Are there any NA values?
sum(is.na(df1))
## [1] 0
There are no NA values in the dataset.
Let’s get a look at whether any variables are correlated with one another, and if that could cause problems for our classification of acquisition.
chart.Correlation(df1, histogram = TRUE, pch=19)
Wow. A lot of highly correlated variables. Here’s the list:
Can these really throw off the value for acquisition? Box plots may be of use here.
par(mfrow=c(3,3))
boxplot(duration ~ acquisition, data=df1, ylab='duration', xlab='acquisition', col='#FF0000')
boxplot(profit ~ acquisition, data=df1, ylab='profit', xlab='acquisition', col='#FF3300')
boxplot(ret_exp ~ acquisition, data=df1, ylab='ret_exp', xlab='acquisition', col='#CC9933')
boxplot(acq_exp_sq ~ acquisition, data=df1, ylab='acq_exp_sq', xlab='acquisition', col='#33CC00')
boxplot(ret_exp_sq ~ acquisition, data=df1, ylab='ret_exp_sq', xlab='acquisition', col='#99CCFF')
boxplot(freq ~ acquisition, data=df1, ylab='freq', xlab='acquisition', col='#0000CC')
boxplot(freq_sq ~ acquisition, data=df1, ylab='freq_sq', xlab='acquisition', col='#9933CC')
boxplot(crossbuy ~ acquisition, data=df1, ylab='crossbuy', xlab='acquisition', col='#9900FF')
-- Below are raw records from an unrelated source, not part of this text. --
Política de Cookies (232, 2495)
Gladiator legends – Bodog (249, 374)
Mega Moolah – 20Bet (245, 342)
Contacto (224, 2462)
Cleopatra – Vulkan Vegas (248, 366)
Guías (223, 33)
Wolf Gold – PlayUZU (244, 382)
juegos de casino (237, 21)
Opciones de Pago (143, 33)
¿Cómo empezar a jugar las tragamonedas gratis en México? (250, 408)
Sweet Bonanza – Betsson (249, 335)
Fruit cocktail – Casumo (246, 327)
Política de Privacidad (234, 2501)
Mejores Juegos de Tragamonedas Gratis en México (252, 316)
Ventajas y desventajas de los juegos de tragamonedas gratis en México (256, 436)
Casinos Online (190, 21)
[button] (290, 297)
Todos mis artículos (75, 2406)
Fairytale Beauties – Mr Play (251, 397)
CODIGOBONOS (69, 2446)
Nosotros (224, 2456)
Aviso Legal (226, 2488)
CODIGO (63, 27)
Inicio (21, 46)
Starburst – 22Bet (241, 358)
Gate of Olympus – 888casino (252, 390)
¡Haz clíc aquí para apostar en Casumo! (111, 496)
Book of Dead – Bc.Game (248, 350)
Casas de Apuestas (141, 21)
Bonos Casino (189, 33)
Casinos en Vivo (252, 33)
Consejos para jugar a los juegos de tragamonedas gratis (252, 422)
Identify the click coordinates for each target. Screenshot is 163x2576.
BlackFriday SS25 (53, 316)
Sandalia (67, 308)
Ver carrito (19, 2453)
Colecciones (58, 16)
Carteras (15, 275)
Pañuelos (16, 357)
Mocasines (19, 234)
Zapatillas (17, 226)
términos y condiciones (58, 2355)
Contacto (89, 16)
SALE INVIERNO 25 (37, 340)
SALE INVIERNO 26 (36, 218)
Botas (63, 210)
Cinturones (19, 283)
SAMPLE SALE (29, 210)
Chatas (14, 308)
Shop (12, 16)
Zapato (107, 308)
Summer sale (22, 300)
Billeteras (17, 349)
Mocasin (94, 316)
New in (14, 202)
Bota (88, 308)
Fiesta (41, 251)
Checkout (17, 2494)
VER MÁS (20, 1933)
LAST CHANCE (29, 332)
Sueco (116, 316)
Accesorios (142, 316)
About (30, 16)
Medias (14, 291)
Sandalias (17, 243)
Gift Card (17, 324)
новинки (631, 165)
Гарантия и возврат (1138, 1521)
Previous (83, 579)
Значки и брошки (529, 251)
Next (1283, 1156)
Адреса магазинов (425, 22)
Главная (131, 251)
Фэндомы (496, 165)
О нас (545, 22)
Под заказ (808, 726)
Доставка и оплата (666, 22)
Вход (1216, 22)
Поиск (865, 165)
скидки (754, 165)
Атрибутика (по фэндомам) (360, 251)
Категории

boxplot(sow ~ acquisition, data=df1, ylab='sow', xlab='acquisition', col='#6600FF')
par(mfrow=c(1,1))
df1$acquisition <- as.factor(df1$acquisition)
df1$industry <- as.factor(df1$industry)
We see that every one of these variables, with the exception of acq_exp_sq, will cause acquisition to flip to zero if that particular variable is equal to zero, or is negative (as in the case of profit). None of these will be in the final model. I’m going to exclude acq_exp_sq because it is merely a square of acq_exp.
summary(df1)
## acquisition duration profit acq_exp
## 0:162 Min. : 0.0 Min. :-1027.0 Min. : 1.21
## 1:338 1st Qu.: 0.0 1st Qu.: -316.3 1st Qu.: 384.14
## Median : 957.5 Median : 3369.9 Median : 491.66
## Mean : 742.5 Mean : 2403.8 Mean : 493.35
## 3rd Qu.:1146.2 3rd Qu.: 3931.6 3rd Qu.: 600.21
## Max. :1673.0 Max. : 6134.3 Max. :1027.04
## ret_exp acq_exp_sq ret_exp_sq freq
## Min. : 0.0 Min. : 1.5 Min. : 0 Min. : 0.00
## 1st Qu.: 0.0 1st Qu.: 147562.0 1st Qu.: 0 1st Qu.: 0.00
## Median : 398.1 Median : 241729.7 Median : 158480 Median : 6.00
## Mean : 336.3 Mean : 271211.1 Mean : 184000 Mean : 6.22
## 3rd Qu.: 514.3 3rd Qu.: 360246.0 3rd Qu.: 264466 3rd Qu.:11.00
## Max. :1095.0 Max. :1054811.2 Max. :1198937 Max. :21.00
## freq_sq crossbuy sow industry revenue
## Min. : 0.00 Min. : 0.000 Min. : 0.00 0:239 Min. :14.49
## 1st Qu.: 0.00 1st Qu.: 0.000 1st Qu.: 0.00 1:261 1st Qu.:33.53
## Median : 36.00 Median : 5.000 Median : 44.00 Median :41.43
## Mean : 69.25 Mean : 4.052 Mean : 38.88 Mean :40.54
## 3rd Qu.:121.00 3rd Qu.: 7.000 3rd Qu.: 66.00 3rd Qu.:47.52
## Max. :441.00 Max. :11.000 Max. :116.00 Max. :65.10
## employees
## Min. : 18.0
## 1st Qu.: 503.0
## Median : 657.5
## Mean : 671.5
## 3rd Qu.: 826.0
## Max. :1461.0
The final model is quite simple:
acquisition ~ acq_exp + industry + revenue + employees
Let’s create a random forest. Since I’m using CARET, I need a method of adjusting the trainControl.
set.seed(1)
#Create a traincontrol for model validation
TrnCtrl <- trainControl(method = 'repeatedcv', number = 10, repeats = 2)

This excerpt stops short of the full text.